Aquapheresis

Specialties Cardiac

Published

Our unit will soon be performing aquapheresis for treatment of Heart Failure. It was trialed in our CCU and will be coming to the floor. I was wondering if any other non-critical care units are doing this and how it is going.

How to set the program in the hospital? Go to CHFsolutions website- they will do the work for you.

Lory

I am an ICU/CVU nurse in a South Jersey MAGNET hospital. We have recently instituted Aquaphoresis, and have been doing CVVHD for a few years now. We generally use Trialysis or other tunneled dialysis catheters, placed either in the subclavian or internal jugular, for these therapies. We have had very good outcomes and few problems with these catheters. I have never seen either therapy done on a patient that only has a TLC. We have very few alarms that go off because of the access!
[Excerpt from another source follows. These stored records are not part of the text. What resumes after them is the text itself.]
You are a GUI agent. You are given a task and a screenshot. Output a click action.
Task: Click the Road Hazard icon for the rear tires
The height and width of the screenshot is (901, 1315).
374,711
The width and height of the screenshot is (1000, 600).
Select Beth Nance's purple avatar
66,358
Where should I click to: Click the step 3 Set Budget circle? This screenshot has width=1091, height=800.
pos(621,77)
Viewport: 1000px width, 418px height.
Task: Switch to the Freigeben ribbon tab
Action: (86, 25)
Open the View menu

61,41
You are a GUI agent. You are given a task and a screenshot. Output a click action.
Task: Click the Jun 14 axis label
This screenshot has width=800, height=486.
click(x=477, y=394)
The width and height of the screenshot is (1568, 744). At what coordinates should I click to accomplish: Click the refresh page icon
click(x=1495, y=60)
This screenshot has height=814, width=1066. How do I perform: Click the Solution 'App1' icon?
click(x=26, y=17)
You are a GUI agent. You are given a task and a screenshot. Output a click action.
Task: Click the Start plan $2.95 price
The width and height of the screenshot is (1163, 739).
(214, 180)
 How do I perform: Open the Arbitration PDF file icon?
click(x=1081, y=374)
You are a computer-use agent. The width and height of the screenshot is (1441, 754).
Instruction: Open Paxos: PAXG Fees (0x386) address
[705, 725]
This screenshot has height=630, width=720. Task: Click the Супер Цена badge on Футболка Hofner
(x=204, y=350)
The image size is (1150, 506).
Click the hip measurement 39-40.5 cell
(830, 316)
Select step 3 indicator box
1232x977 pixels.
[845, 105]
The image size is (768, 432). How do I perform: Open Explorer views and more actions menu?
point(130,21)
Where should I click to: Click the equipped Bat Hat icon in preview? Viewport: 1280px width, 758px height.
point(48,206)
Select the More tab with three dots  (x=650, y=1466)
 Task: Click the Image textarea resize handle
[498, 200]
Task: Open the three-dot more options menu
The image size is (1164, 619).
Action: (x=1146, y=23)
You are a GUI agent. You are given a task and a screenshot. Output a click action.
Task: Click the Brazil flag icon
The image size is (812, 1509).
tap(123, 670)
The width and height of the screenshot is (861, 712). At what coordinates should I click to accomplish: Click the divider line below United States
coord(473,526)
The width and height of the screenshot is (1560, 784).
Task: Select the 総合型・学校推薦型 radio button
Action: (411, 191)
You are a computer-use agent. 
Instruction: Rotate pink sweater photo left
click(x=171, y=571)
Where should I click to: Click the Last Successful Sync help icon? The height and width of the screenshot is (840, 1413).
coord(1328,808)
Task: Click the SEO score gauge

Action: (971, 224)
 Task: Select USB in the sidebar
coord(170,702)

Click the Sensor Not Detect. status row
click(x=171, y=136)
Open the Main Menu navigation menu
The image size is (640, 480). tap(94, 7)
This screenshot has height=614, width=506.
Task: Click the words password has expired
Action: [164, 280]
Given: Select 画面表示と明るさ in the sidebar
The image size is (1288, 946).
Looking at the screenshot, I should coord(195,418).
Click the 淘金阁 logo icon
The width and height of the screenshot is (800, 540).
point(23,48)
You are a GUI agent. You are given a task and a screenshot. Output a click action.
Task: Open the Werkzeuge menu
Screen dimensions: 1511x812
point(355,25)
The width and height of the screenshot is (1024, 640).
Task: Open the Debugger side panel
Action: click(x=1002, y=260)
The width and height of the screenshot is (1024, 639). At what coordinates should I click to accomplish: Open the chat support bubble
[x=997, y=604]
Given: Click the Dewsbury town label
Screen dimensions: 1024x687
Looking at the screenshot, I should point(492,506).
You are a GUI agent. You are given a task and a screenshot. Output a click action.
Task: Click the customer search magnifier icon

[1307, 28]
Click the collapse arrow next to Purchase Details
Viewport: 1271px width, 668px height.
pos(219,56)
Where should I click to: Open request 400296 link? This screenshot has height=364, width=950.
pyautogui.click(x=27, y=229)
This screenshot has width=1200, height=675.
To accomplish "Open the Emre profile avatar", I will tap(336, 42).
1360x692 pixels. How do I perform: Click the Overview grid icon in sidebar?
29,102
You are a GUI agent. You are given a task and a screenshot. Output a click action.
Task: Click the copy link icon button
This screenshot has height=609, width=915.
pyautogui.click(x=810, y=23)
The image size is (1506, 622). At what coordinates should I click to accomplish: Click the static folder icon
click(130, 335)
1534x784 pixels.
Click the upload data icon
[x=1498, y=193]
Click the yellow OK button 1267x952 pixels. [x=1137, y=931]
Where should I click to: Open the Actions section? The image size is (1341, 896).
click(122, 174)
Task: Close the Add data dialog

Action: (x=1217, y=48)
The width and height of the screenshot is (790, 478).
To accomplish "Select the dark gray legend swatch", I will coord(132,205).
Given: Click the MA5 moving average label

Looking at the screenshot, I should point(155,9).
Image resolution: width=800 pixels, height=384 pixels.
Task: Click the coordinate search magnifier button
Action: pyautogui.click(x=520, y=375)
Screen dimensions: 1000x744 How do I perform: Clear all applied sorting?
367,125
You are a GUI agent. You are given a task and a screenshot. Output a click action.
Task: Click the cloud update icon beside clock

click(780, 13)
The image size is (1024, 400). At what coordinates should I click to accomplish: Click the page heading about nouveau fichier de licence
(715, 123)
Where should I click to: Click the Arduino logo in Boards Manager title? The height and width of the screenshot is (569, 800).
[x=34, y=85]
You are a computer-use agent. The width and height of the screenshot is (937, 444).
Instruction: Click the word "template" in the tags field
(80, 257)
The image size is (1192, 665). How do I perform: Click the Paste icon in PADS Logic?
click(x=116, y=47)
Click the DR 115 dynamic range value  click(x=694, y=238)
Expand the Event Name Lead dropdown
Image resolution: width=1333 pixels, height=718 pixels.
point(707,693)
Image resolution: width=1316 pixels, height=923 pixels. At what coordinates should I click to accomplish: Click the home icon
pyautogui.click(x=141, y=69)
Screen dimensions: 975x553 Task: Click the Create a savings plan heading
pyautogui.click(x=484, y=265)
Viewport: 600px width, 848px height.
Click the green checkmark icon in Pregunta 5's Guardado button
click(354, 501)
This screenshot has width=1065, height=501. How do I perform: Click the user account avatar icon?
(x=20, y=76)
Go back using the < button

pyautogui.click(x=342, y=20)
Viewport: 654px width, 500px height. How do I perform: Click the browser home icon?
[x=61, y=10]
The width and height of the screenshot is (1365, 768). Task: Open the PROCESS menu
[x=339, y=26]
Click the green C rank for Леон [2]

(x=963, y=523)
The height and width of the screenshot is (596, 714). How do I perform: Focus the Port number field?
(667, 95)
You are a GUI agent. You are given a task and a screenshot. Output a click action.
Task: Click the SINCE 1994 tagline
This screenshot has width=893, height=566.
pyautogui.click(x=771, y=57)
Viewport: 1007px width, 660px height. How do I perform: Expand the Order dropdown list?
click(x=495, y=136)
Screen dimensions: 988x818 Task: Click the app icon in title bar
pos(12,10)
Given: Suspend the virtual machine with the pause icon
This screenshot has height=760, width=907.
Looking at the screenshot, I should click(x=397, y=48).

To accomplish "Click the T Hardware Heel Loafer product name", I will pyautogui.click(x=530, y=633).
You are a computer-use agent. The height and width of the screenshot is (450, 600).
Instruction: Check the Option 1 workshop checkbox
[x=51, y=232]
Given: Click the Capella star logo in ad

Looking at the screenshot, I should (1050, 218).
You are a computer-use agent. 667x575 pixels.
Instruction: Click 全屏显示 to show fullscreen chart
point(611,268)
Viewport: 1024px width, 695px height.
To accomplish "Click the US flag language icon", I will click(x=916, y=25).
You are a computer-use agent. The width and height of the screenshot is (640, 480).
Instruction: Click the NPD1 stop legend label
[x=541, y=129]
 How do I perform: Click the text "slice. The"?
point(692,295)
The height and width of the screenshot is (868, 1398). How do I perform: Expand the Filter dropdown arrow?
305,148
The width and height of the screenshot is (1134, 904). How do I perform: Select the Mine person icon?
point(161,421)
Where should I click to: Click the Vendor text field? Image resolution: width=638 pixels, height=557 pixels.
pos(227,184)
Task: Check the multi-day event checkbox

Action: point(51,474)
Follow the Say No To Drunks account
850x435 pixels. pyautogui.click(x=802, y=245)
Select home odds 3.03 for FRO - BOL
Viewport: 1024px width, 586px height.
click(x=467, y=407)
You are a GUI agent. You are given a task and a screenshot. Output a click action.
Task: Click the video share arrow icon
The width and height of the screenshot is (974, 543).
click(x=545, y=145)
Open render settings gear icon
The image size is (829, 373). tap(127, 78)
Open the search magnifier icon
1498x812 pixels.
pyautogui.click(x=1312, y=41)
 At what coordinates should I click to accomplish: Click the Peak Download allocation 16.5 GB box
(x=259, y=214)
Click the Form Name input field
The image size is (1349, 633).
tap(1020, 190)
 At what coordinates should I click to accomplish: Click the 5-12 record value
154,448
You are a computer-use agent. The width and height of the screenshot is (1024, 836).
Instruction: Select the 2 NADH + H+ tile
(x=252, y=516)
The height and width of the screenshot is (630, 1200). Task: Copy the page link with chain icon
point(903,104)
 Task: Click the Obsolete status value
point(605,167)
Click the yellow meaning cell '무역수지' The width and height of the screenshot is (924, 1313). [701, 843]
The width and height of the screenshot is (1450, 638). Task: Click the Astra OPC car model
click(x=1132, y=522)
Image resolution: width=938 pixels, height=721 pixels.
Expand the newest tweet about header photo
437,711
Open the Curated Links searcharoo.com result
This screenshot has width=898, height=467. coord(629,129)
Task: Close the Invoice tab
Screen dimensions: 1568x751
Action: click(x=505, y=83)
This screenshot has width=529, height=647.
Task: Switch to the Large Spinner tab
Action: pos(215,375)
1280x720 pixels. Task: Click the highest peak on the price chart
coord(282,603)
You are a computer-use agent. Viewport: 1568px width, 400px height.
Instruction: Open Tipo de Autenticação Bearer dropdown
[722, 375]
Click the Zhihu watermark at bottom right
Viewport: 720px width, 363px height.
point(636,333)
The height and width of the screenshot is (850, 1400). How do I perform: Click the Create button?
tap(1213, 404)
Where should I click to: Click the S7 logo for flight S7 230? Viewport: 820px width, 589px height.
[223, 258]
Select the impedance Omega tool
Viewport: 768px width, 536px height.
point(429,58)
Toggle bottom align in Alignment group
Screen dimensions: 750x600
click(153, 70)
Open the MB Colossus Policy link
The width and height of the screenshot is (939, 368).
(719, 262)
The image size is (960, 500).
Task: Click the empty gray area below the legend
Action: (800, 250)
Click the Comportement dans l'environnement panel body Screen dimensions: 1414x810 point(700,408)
Good access and anticoagulation are the keys to success w/ the machine. The large bore dual lumen cathaters that CHF Solutions has work best. We have our Interventional Radiology place the lines to ensure successful placement.

The reason this therapy works is because it pulls off both water and sodium. As a result the pt is less likely to re-accumulate the fluid for a longer period of time. great for frequent flyer, end-stage CHF pts. The pts I've seen with this treatment show a very dramatic improvement in symptoms. We've had pt's gurgling on a Non-rebreather turn around in a few hours, and continue to improve until a total of 6 liters was removed.

Stick w/ it. It's cumbersome, but a valuable therapy for the right pt.

our floor has been using aquadex for awhile and we've had so much success with it. i've only had one negative thing happen while having a patient on it, and it really wasn't even bad, a patient's BP dropped to in the 80's/40's, she had also pulled off over 2L in less than 5 hours. i immediately called the MD, they had me change the rate, and her BP was back up in no time.

our floor will take only 2 aquadex patients at the most at any given time. our patients are also required to have a IJQL with a heparin drip running at the same time. never had any trouble with them personally. we're required to chart pressures qhrs but other than that, there isn't too much more to them. the machine only beeps when the bag is ready to be emptied or something wrong with line, typically just a kink or something.